■ Stated goal ■
Can you output the stretch from the line containing "This screenshot has width=1589, height=474." through the line containing "tap(128, 71)" as a Markdown table with the columns Row and Line, numbering each line and leaving out blank ones?

Stored dataset items:
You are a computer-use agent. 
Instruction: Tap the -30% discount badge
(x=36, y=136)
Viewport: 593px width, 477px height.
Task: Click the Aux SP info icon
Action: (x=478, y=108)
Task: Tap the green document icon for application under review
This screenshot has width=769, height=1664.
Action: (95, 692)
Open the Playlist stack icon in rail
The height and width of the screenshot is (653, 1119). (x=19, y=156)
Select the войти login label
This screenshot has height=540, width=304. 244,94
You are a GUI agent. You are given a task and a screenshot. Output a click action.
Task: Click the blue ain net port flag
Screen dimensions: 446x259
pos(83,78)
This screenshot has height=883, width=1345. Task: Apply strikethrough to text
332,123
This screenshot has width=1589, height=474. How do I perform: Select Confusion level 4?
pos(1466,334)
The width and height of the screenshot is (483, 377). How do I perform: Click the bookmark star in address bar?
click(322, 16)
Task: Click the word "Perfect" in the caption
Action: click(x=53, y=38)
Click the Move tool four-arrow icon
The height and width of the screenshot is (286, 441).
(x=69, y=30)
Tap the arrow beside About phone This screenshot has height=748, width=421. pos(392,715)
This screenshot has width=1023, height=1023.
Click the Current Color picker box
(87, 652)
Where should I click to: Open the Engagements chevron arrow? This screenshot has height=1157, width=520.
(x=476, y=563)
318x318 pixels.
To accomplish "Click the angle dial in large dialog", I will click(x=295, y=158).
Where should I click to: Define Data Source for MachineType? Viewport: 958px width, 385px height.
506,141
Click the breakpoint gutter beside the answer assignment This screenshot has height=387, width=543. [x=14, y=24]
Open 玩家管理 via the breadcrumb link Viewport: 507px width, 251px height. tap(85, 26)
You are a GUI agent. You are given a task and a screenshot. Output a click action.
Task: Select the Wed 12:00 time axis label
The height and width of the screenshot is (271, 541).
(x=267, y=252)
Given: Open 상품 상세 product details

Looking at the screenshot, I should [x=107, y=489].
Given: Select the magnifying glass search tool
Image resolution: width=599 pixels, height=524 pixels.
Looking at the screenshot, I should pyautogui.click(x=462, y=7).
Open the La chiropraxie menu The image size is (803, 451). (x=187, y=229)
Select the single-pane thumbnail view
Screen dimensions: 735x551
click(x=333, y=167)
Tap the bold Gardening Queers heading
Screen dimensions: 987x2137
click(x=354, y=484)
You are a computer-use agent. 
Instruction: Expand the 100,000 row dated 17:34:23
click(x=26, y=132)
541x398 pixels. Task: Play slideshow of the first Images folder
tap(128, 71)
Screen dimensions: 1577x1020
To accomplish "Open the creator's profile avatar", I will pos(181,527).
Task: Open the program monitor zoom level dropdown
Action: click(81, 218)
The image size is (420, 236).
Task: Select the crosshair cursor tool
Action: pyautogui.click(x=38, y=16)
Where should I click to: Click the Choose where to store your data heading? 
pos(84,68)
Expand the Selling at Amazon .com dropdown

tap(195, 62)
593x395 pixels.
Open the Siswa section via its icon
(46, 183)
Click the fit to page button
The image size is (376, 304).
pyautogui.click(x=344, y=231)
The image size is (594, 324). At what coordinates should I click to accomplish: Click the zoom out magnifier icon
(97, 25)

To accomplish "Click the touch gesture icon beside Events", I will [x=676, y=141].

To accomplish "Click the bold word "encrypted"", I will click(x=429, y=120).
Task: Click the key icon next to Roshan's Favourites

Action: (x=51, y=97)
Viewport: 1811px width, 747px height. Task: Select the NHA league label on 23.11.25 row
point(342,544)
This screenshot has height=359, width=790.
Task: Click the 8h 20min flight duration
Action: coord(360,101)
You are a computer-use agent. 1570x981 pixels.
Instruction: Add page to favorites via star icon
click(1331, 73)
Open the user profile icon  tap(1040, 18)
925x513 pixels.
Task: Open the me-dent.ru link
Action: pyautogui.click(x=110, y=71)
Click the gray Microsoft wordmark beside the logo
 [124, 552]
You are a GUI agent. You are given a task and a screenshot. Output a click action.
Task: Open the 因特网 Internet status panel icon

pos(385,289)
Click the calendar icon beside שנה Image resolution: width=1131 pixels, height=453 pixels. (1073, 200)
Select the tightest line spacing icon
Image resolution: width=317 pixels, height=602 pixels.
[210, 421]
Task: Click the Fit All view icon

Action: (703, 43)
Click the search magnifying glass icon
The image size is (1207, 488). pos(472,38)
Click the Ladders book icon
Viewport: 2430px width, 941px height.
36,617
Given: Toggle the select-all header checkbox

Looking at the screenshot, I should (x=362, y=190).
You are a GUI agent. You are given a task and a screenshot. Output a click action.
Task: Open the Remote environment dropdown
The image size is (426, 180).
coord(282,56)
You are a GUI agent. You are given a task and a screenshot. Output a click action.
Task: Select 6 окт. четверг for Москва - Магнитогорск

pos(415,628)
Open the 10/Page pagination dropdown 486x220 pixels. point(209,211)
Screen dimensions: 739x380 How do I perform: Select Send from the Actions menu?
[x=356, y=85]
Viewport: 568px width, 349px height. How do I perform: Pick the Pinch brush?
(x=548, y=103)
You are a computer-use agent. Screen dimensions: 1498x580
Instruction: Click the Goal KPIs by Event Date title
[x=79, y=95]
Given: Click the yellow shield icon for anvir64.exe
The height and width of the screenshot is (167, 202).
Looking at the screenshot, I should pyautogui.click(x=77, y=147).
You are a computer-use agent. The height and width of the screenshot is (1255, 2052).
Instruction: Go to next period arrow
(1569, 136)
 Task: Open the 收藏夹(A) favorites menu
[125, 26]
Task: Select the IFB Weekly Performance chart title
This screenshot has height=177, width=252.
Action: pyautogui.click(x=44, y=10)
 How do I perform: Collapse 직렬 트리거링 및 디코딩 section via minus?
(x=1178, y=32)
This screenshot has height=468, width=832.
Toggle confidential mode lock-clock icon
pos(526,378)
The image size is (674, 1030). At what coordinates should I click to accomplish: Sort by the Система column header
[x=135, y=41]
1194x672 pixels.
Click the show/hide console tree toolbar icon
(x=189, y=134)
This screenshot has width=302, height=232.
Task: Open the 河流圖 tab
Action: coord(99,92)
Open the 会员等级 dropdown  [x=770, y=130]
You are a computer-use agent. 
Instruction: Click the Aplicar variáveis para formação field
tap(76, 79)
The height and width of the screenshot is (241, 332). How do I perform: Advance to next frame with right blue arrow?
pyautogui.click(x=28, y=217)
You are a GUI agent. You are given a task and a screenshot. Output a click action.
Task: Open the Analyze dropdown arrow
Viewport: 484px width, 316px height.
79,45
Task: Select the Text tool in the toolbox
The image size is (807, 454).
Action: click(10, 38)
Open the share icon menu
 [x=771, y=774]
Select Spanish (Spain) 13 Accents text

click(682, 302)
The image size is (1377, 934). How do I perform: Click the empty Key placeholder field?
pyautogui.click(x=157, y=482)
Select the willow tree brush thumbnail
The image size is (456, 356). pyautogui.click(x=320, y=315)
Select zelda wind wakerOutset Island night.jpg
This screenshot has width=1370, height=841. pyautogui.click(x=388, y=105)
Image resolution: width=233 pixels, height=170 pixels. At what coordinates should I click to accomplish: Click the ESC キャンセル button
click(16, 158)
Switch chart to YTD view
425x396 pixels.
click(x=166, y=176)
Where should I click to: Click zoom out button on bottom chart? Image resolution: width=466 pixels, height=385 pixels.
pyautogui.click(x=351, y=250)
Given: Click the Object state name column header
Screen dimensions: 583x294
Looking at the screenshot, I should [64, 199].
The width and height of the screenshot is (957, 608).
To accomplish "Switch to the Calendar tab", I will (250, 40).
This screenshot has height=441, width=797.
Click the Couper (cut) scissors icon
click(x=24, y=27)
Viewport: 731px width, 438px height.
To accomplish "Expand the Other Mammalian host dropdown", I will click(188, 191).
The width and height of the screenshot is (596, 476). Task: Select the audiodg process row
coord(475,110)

■ Answer to this task ■
| Row | Line |
|---|---|
| 1 | This screenshot has width=1589, height=474. How do I perform: Select Confusion level 4? |
| 2 | pos(1466,334) |
| 3 | The width and height of the screenshot is (483, 377). How do I perform: Click the bookmark star in address bar? |
| 4 | click(322, 16) |
| 5 | Task: Click the word "Perfect" in the caption |
| 6 | Action: click(x=53, y=38) |
| 7 | Click the Move tool four-arrow icon |
| 8 | The height and width of the screenshot is (286, 441). |
| 9 | (x=69, y=30) |
| 10 | Tap the arrow beside About phone This screenshot has height=748, width=421. pos(392,715) |
| 11 | This screenshot has width=1023, height=1023. |
| 12 | Click the Current Color picker box |
| 13 | (87, 652) |
| 14 | Where should I click to: Open the Engagements chevron arrow? This screenshot has height=1157, width=520. |
| 15 | (x=476, y=563) |
| 16 | 318x318 pixels. |
| 17 | To accomplish "Click the angle dial in large dialog", I will click(x=295, y=158). |
| 18 | Where should I click to: Define Data Source for MachineType? Viewport: 958px width, 385px height. |
| 19 | 506,141 |
| 20 | Click the breakpoint gutter beside the answer assignment This screenshot has height=387, width=543. [x=14, y=24] |
| 21 | Open 玩家管理 via the breadcrumb link Viewport: 507px width, 251px height. tap(85, 26) |
| 22 | You are a GUI agent. You are given a task and a screenshot. Output a click action. |
| 23 | Task: Select the Wed 12:00 time axis label |
| 24 | The height and width of the screenshot is (271, 541). |
| 25 | (x=267, y=252) |
| 26 | Given: Open 상품 상세 product details |
| 27 | Looking at the screenshot, I should [x=107, y=489]. |
| 28 | Given: Select the magnifying glass search tool |
| 29 | Image resolution: width=599 pixels, height=524 pixels. |
| 30 | Looking at the screenshot, I should pyautogui.click(x=462, y=7). |
| 31 | Open the La chiropraxie menu The image size is (803, 451). (x=187, y=229) |
| 32 | Select the single-pane thumbnail view |
| 33 | Screen dimensions: 735x551 |
| 34 | click(x=333, y=167) |
| 35 | Tap the bold Gardening Queers heading |
| 36 | Screen dimensions: 987x2137 |
| 37 | click(x=354, y=484) |
| 38 | You are a computer-use agent.  |
| 39 | Instruction: Expand the 100,000 row dated 17:34:23 |
| 40 | click(x=26, y=132) |
| 41 | 541x398 pixels. Task: Play slideshow of the first Images folder |
| 42 | tap(128, 71) |